Enfin, je voulais vous dire que fin 2015, j’étais allée pour la troisième fois respirer l’air de la ville qui a vu naître Thiéfaine. En découvrant, émerveillée, qu’il y existait une rue d’enfer et, dans la collégiale, un écriteau signalant des messes pour les âmes délaissées du purgatoire, j’ai pensé que Dole était le seul endroit où HFT pouvait voir le jour. Point de tornade ici, peut-être. Mais mieux que cela : un magnifique chaos de ruelles où « les âmes nuageuses nimbées de sortilèges » peuvent espérer une résurrection.

Je vous souhaite une belle année, de majestueuses ivresses, des fièvres qui font monter le mercure au plus haut, des vertiges qui vous hissent au sommet de la joie.

28/11/2015

Was wird denn bleiben ?

"Was wid denn bleiben ?

Ich seufze, leide, suche,

Und meine Wanderschaften

werden niemals enden". Ingeborg BACHMANN

 

Je vais m'absenter quelque temps. Disons pour une durée indéterminée. Je vous le dis afin que vous ne veniez pas inutilement consulter ce blog. Cette page d'accueil, je la veux désespérément vide, comme il m'arrive de l'être moi-même. C'est bien souvent durant cette heure "cruellement noire" qui précède "l'aube du jour suivant", quand les angoisses attaquent à main armée.

Je ne sais pas si je parviendrai à mener à terme le projet que j'ai évoqué ici dernièrement. Je ne le crois pas. Des idées de ce genre, j'en ai environ vingt par jour, quand miraculeusement l'enthousiasme me frôle, et elles finissent par se dessécher dans un quelconque tiroir puant le renfermé. Qu'importe, ce projet aura au moins eu le mérite de me porter un moment, me donnant l'illusion que j'étais enfin passée de la berge des tourments à celle du renouveau.

Il y a toutes ces fois où le désir nous fait affreusement défaut, où plus rien ne nous embarque réellement.
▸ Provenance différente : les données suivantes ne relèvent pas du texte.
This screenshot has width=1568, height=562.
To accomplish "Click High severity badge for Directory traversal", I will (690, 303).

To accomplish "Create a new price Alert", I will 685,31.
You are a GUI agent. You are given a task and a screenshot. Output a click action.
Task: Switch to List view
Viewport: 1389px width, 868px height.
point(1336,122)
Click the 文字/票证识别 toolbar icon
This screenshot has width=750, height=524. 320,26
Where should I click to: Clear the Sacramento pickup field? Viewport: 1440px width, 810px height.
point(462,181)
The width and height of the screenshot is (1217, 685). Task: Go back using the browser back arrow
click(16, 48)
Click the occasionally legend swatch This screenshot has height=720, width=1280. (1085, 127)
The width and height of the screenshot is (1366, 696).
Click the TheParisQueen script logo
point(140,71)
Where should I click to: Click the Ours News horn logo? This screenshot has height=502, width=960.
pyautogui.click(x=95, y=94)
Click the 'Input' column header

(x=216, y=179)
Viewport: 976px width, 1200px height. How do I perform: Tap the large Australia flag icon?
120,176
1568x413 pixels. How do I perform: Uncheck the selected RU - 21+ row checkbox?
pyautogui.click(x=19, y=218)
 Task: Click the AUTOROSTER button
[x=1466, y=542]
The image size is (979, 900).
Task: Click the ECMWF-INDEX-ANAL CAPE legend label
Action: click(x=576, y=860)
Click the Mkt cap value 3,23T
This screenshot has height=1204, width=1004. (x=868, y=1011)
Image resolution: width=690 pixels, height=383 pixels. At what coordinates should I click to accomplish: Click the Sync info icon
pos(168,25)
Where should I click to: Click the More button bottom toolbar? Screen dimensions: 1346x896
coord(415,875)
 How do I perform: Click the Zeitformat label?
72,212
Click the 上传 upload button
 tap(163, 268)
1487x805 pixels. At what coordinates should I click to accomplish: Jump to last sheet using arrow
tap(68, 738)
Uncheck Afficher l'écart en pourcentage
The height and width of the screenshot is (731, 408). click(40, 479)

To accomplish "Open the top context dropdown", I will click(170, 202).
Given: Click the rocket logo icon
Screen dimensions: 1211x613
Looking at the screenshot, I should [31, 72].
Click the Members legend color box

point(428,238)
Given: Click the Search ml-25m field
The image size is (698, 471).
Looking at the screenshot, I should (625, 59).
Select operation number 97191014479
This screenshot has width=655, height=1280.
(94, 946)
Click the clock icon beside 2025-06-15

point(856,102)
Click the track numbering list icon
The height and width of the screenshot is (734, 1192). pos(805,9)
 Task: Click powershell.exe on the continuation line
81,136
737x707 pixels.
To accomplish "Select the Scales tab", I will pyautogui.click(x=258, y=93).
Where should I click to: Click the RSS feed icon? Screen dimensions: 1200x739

Où l'on hésite "entre un revolver, un speedball ou un whisky sour". Quand on le dit, la voix tremblante, cela fait péteux, couard. Quand Thiéfaine le chante pour nous, cela résonne comme un acte de courage jeté à la face du monde. Alors on se love dans ces mots de réconfort, on a comme l'impression que l'infirmier de minuit est passé par notre chambre pour y balancer quelques étoiles. Au petit matin, il n'en demeure rien, pas même un souvenir, et le combat reste à mener, à mains nues. On y retourne parce qu'on pense qu'on n'a pas le choix. Parfois aussi, comme dirait mon ami le Doc, on a du monde sur le porte-bagages et on a une sorte d'engagement moral vis-à-vis de ce petit monde. Charge d'âme. Comme si notre âme n'était pas déjà assez chargée comme ça !

Allez, trêve de palabres, je remets ce blog pour un temps entre les griffes du vent, qui sait si bien disperser ce que nous sommes... Je vous souhaite bien du plaisir en compagnie des "zumains" de votre rue...

25/11/2015

Dijon : le feu et l'émotion

La pensée du jour : "Travailler, lire, écrire, écrire, sans relâche. De façon à ne pas sombrer dans ce néant qui sépare deux moments d'écriture". Lydie SALVAYRE

Ne laissons pas nos âmes devenir barbares, haineuses, boueuses. Exigeons l’incandescence, répondons à la stupeur et aux tremblements par un surcroît d’amour et de poésie. En ce novembre anthracite, les mots de Thiéfaine sont plus que jamais nécessaires. Ils peuvent nous nourrir et nous guider. J’y crois !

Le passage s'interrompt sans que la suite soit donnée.